Numa época em que todos estamos tão preocupados com défices, cumprimentos de metas económicas, redução de despesa pública e quando parece ser incontrolável e obrigatório aceitar que todos fiquemos mais pobres, é cada vez mais difícil falar – e ser ouvido! – sobre a pobreza, suas verdadeiras causas e possíveis soluções.
Vivemos um tempo que se caracteriza por uma inexorável demanda de emergência que nos cega, nos impele para as ações mais imediatas que, embora reconhecidamente de prementes necessidades, parece fazer-nos esquecer as verdadeiras causas da pobreza que já tínhamos e da que estamos a criar a cada dia que passa. Este estado de emergência é altamente perigoso. Este estado de emergência está a proporcionar e a patrocinar um retrocesso civilizacional ao mais primário e desregulamentado assistencialismo, que desvaloriza os mais básicos pressupostos científicos sobre a pobreza. E, os mais prejudicados, de novo, são os mais pobres. Regressa a ideia de que pobre é quem não tem o que comer. E é com base nestes falsos pretextos que as “políticas” estão a ser construídas. É aqui que se enquadra uma “preferência” pela emergência social, armadilha em que as próprias organizações sociais estão a cair. A emergência não pode dispensar a justiça nem a caridade substituir os direitos.
Não nos podemos distrair com a aparente “agenda da emergência” e esquecer que existe outra. Se é verdade que o deficit económico é muito importante, se calhar deveríamos estar tão ou mais preocupados com o deficit democrático.

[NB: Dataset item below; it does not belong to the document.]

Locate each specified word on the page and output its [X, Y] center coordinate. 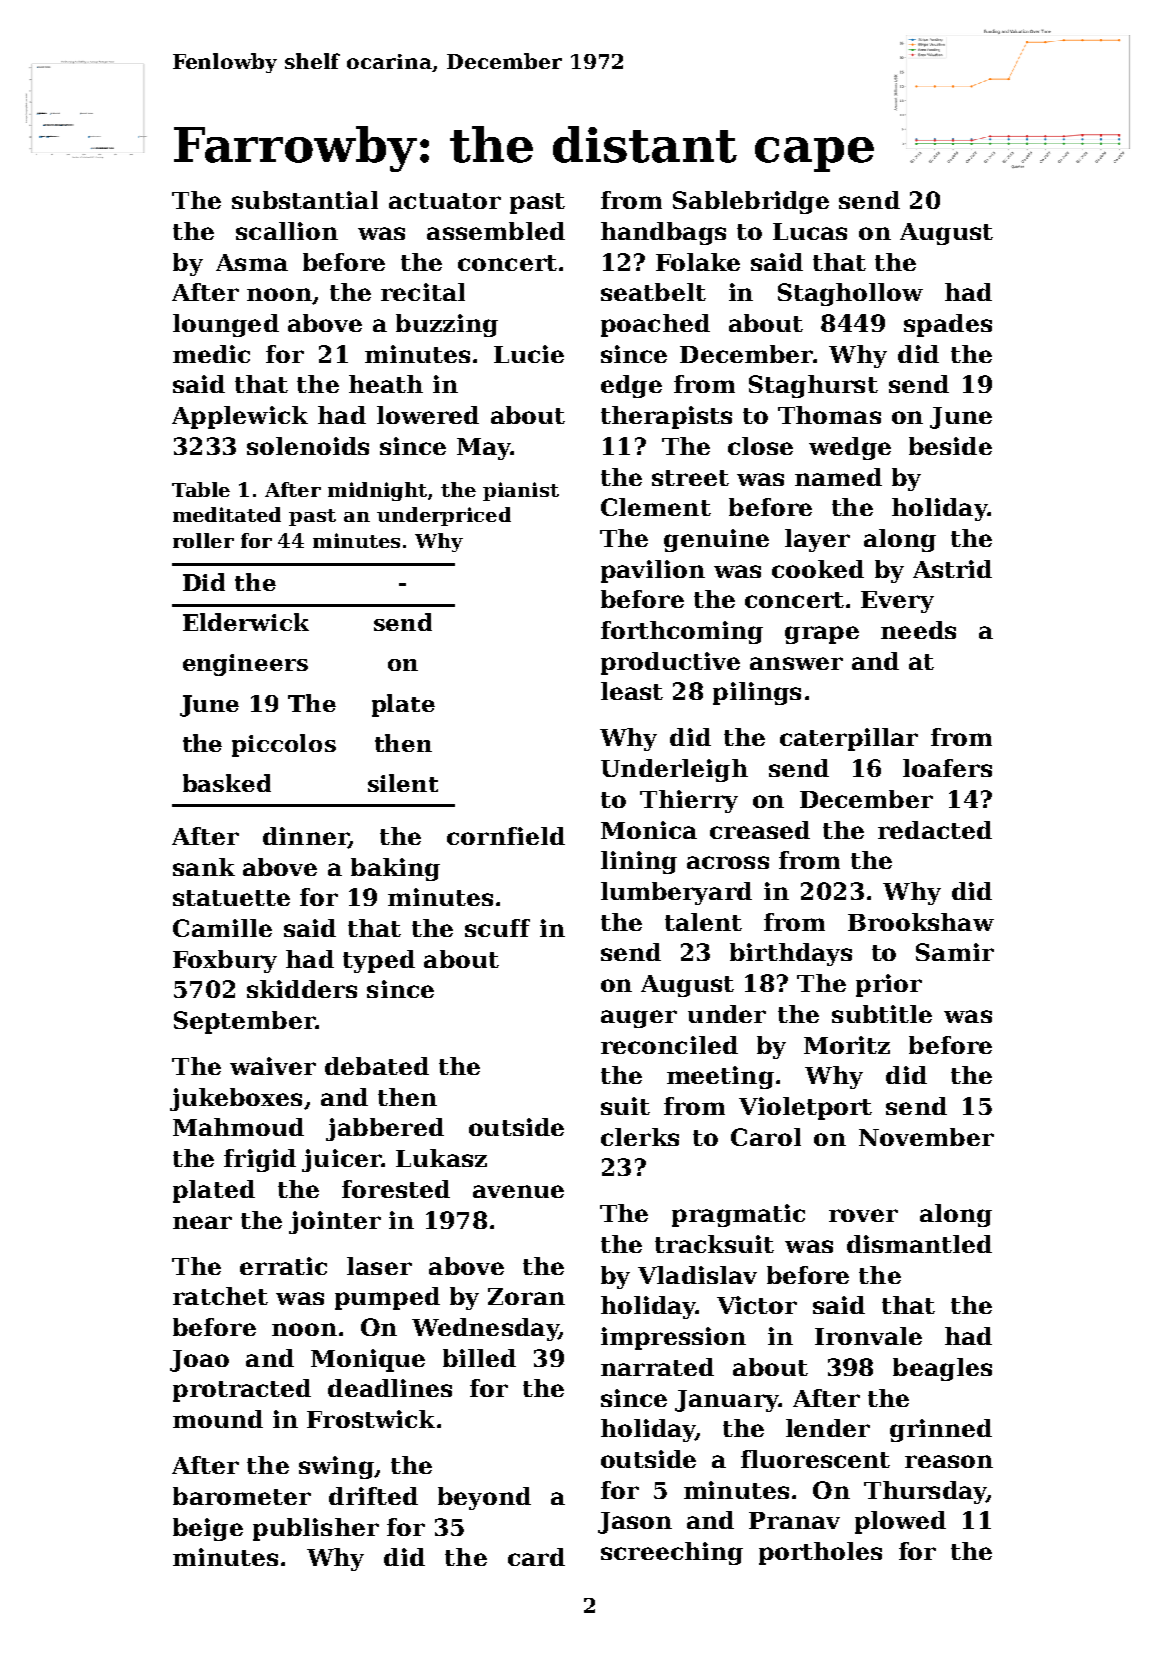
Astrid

A governação europeia, hoje uma governação quase estritamente económico-financeira, está assente nos objetivos da Estratégia Europa 2020. Em relação ao combate à pobreza, sabemos que tal acordo é parco de ambições e, acima de tudo, é parco de estratégia. Declarou-se o objetivo de reduzir a pobreza em 20 milhões de pessoas até 2020. Mas tal acordo não inclui métodos ou objetivos comuns e os Estados-Membros deverão, cada um por si, e de acordo com as suas próprias visões e prioridades, contribuir para atingir este objetivo. O seguimento de tais objetivos é feito pela sua inscrição em Planos Nacionais de Reforma anuais (revistos semestralmente).
Se sabemos que tais Planos Nacionais de Reforma estão quase exclusivamente concentrados nos objetivos económicos – atualmente focados na redução dos défices públicos – são no entanto os únicos instrumentos de projeção de intenções que existem e que podem ser monitorizados em termos do seu progresso na obtenção de resultados. Ou seja, no plano político, são os únicos instrumentos onde se podem inscrever e programar compromissos de combate à pobreza e onde a sociedade civil pode participar como ativo contribuinte para a solução dos problemas.

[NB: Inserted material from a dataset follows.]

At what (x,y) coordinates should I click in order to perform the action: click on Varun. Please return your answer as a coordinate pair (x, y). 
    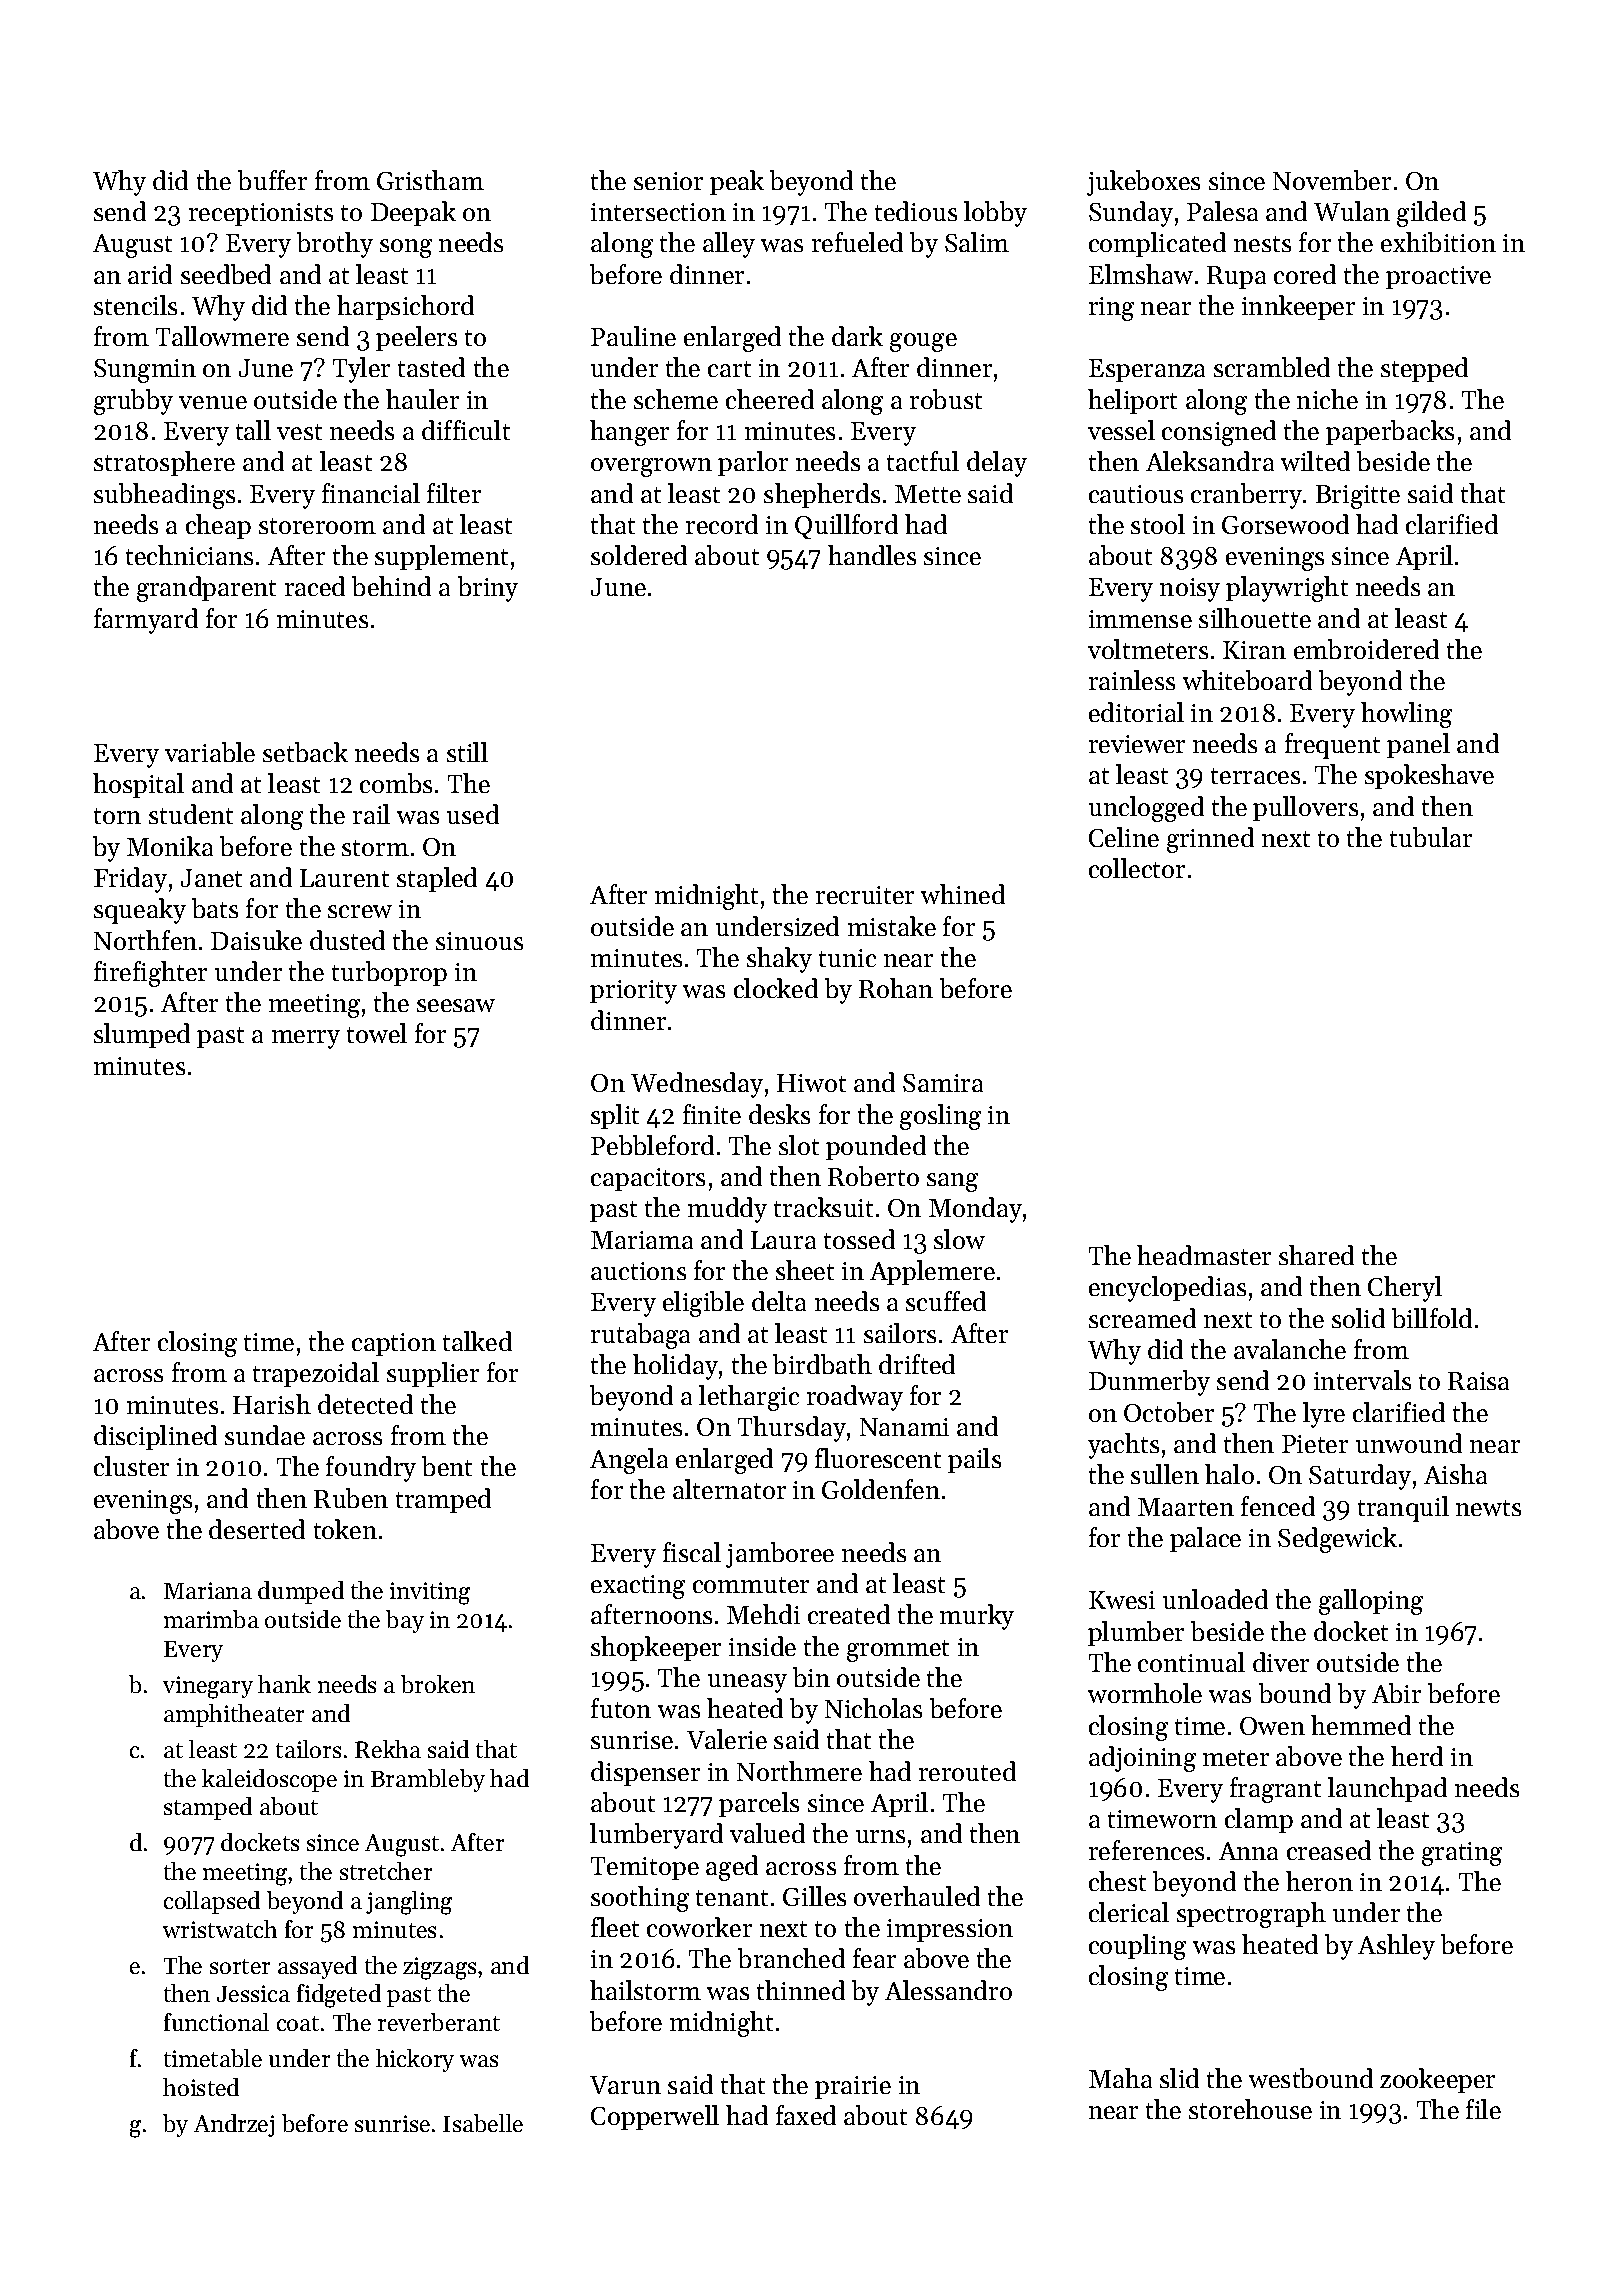
    Looking at the image, I should click on (625, 2085).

Ora, o que é que é muito grave? É que os Estados-Membros que se encontram a cumprir memorandos de entendimento tripartidos (Banco Central Europeu, Comissão Europeia e FMI) foram “dispensados” de produzir tais documentos. As atuais linhas de orientação para a produção dos Planos Nacionais de Reforma 2012, que deverão ser entregues à Comissão Europeia até meados de Abril, afirmam explicitamente esta decisão. O que é que isto quer dizer? Que Portugal se encontra afastado das principais decisões europeias! E os cidadãos portugueses impedidos de participar nesse processo e de fazer ouvir a sua voz. Isto é totalmente inaceitável. E é incompreensível como é que tal decisão seja totalmente desconhecida por parte dos cidadãos.

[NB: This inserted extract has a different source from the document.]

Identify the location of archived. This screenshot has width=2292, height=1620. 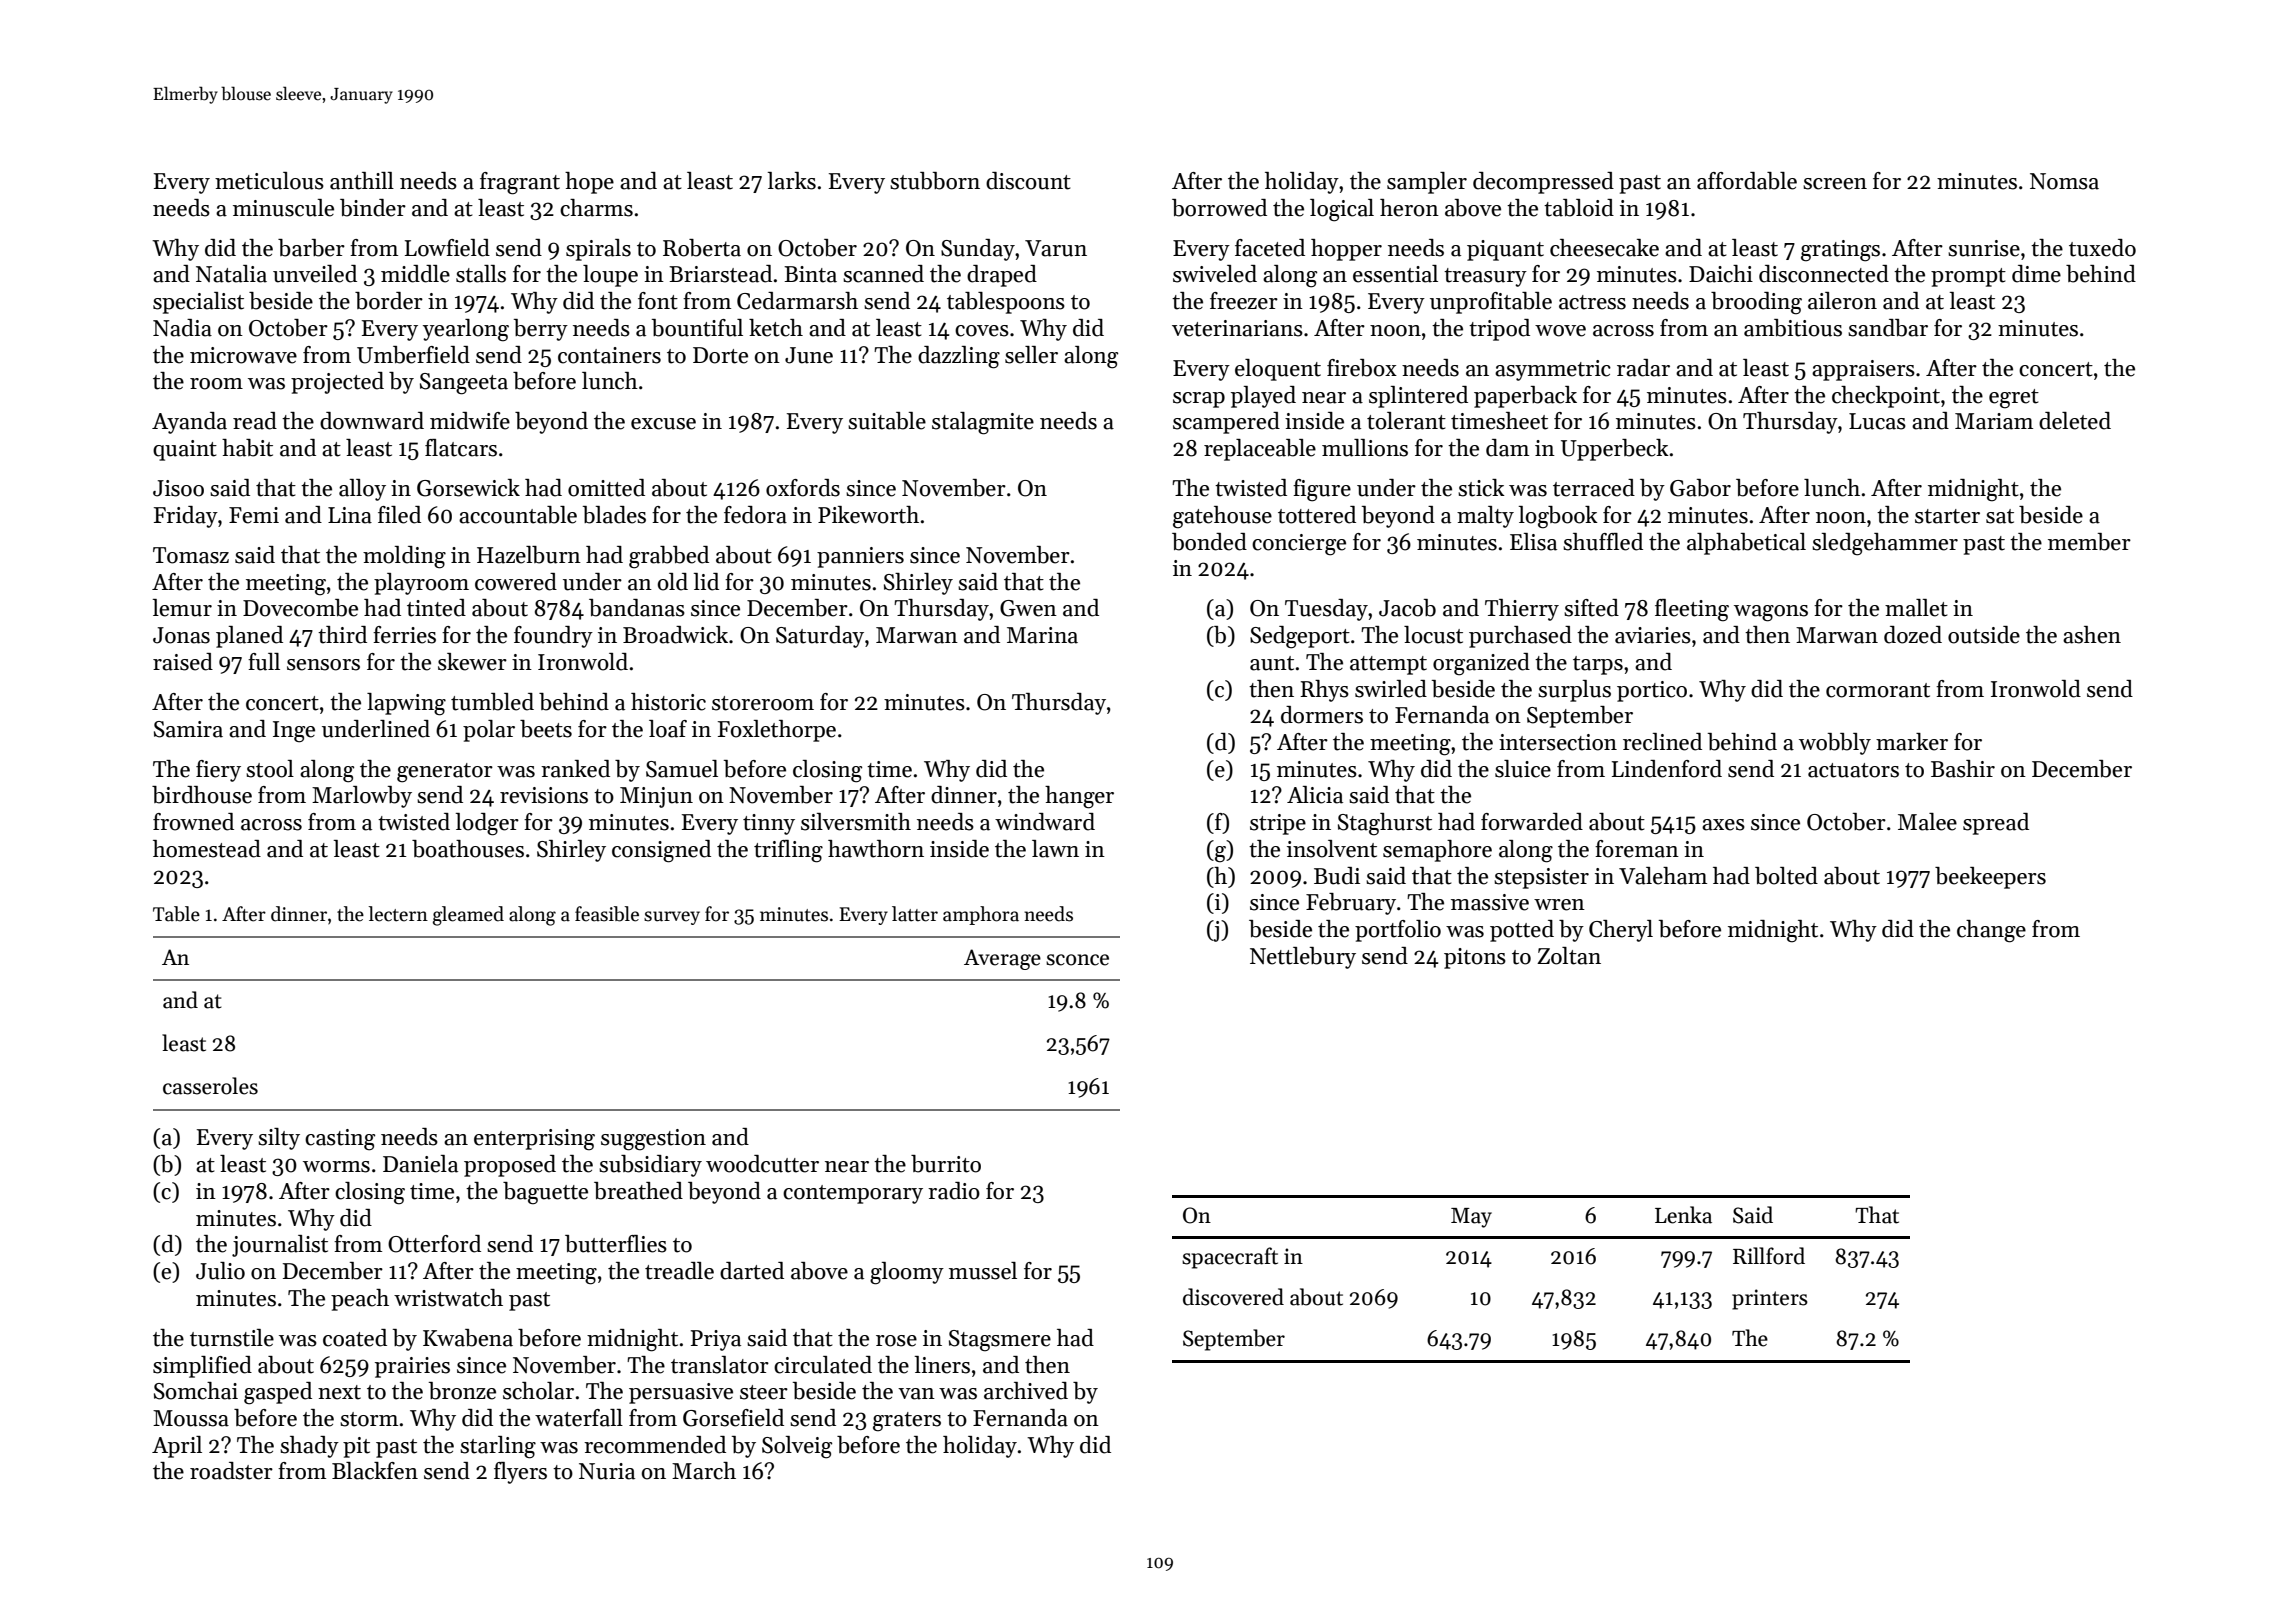
(1026, 1391).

Pela gravidade de tudo isto e pelo de que impeditivo constitui para a possibilidade de os portugueses participarem nas decisões que lhes dizem respeito e afirmarem quais as suas propostas para combater um fenómeno que atualmente atinge quase dois milhões e meio de portugueses, exorto o Governo Português, e em particular o Senhor Primeiro-Ministro como seu líder, a não se deixar marginalizar pela governação económica europeia. Portugal deve produzir um Plano Nacional de Reforma e comprometer-se nesse plano com objetivos e ações claras nos domínios da inclusão social e do combate à pobreza. E a sua elaboração não deverá ser feita à revelia da sociedade civil que, como nos restantes Estados-Membros deverá ser um parceiro obrigatório.
Para além do apoio de urgência aos mais necessitados, apelo a que todos devemos responder com toda a nossa energia e capacidade criativa e de inovação social, creio que esta é que é a emergência social que nos deve preocupar e mobilizar. Sem um enquadramento político ao mais alto nível, ficaremos, de facto, condenados a assistir, sem que nada possamos fazer de verdadeiramente estrutural para construir uma mudança.